** Opening Data provided block **

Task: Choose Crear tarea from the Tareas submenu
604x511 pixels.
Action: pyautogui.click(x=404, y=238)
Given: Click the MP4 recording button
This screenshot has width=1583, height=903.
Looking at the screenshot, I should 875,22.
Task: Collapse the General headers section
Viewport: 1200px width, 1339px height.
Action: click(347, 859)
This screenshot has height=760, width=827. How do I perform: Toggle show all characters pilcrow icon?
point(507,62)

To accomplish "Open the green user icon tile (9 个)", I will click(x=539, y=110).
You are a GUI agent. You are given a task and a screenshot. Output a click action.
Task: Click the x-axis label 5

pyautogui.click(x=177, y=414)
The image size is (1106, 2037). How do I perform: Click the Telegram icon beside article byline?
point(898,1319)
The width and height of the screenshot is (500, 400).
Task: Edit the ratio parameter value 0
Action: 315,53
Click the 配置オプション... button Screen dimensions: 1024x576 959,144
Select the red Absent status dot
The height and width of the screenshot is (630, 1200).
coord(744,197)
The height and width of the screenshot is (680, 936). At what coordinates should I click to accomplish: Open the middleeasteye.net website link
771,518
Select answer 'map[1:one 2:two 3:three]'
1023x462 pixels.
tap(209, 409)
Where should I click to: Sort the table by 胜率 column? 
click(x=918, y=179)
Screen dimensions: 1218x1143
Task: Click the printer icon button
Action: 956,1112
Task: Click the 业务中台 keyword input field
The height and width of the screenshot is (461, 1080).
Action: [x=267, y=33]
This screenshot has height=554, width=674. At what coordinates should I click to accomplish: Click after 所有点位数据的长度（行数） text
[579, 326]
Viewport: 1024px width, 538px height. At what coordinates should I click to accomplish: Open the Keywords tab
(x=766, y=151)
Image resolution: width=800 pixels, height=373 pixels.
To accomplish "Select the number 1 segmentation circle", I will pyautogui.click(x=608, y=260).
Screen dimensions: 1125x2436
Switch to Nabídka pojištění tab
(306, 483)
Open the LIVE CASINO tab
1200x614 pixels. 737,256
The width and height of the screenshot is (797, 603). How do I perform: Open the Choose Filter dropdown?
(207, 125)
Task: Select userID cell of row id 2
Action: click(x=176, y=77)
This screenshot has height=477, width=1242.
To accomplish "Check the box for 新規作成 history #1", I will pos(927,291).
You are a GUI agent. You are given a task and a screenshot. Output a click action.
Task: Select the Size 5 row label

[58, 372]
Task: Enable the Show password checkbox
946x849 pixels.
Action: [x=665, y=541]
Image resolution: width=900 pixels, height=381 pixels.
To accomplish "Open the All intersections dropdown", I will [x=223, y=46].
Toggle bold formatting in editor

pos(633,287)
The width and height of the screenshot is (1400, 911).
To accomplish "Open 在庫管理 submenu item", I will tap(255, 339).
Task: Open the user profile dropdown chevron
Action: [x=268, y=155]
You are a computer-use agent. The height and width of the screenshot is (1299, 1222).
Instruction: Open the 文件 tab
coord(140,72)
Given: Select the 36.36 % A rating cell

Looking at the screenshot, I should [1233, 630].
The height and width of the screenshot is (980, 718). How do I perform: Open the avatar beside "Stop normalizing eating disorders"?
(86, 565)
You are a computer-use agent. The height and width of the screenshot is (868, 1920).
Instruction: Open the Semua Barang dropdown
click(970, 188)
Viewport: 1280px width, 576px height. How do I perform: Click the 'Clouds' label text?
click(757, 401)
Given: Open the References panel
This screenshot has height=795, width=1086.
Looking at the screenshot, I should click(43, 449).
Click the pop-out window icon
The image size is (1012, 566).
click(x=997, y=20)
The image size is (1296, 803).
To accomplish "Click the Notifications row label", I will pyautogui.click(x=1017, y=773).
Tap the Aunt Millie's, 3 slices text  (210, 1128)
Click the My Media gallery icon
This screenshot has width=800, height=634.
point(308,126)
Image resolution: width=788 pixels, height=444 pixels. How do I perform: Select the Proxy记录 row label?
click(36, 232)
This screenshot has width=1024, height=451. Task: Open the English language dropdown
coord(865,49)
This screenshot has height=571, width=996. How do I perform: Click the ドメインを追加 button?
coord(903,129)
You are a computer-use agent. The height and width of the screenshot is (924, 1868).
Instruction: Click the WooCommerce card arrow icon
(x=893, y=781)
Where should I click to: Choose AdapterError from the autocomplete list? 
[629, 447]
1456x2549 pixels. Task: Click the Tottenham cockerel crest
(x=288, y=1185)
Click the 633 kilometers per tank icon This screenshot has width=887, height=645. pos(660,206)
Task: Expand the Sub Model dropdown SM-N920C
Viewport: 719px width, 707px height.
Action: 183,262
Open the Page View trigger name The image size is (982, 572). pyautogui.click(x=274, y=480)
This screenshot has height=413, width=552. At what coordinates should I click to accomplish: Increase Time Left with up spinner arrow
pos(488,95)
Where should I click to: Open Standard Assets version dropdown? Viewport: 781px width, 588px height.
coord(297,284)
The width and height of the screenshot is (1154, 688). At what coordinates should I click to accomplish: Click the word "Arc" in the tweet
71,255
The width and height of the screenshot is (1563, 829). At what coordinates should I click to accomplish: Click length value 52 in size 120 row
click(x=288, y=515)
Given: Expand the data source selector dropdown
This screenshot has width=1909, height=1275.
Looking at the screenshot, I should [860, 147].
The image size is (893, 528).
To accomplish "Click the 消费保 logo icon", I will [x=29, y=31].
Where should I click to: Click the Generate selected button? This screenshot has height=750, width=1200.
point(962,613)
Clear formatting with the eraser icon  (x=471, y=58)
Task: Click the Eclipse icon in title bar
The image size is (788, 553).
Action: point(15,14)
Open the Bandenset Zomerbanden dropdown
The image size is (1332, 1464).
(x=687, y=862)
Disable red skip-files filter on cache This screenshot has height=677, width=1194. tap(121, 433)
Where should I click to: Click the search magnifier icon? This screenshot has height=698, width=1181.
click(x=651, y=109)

** Closing Data provided block **

Copy word for word the stretch of entries above from the line that has "Task: Select the Size 5 row label" through the line that has "is (1299, 1222).", both ends included, and nothing outside it.

> _Result of this exercise_
Task: Select the Size 5 row label

[58, 372]
Task: Enable the Show password checkbox
946x849 pixels.
Action: [x=665, y=541]
Image resolution: width=900 pixels, height=381 pixels.
To accomplish "Open the All intersections dropdown", I will [x=223, y=46].
Toggle bold formatting in editor

pos(633,287)
The width and height of the screenshot is (1400, 911).
To accomplish "Open 在庫管理 submenu item", I will tap(255, 339).
Task: Open the user profile dropdown chevron
Action: [x=268, y=155]
You are a computer-use agent. The height and width of the screenshot is (1299, 1222).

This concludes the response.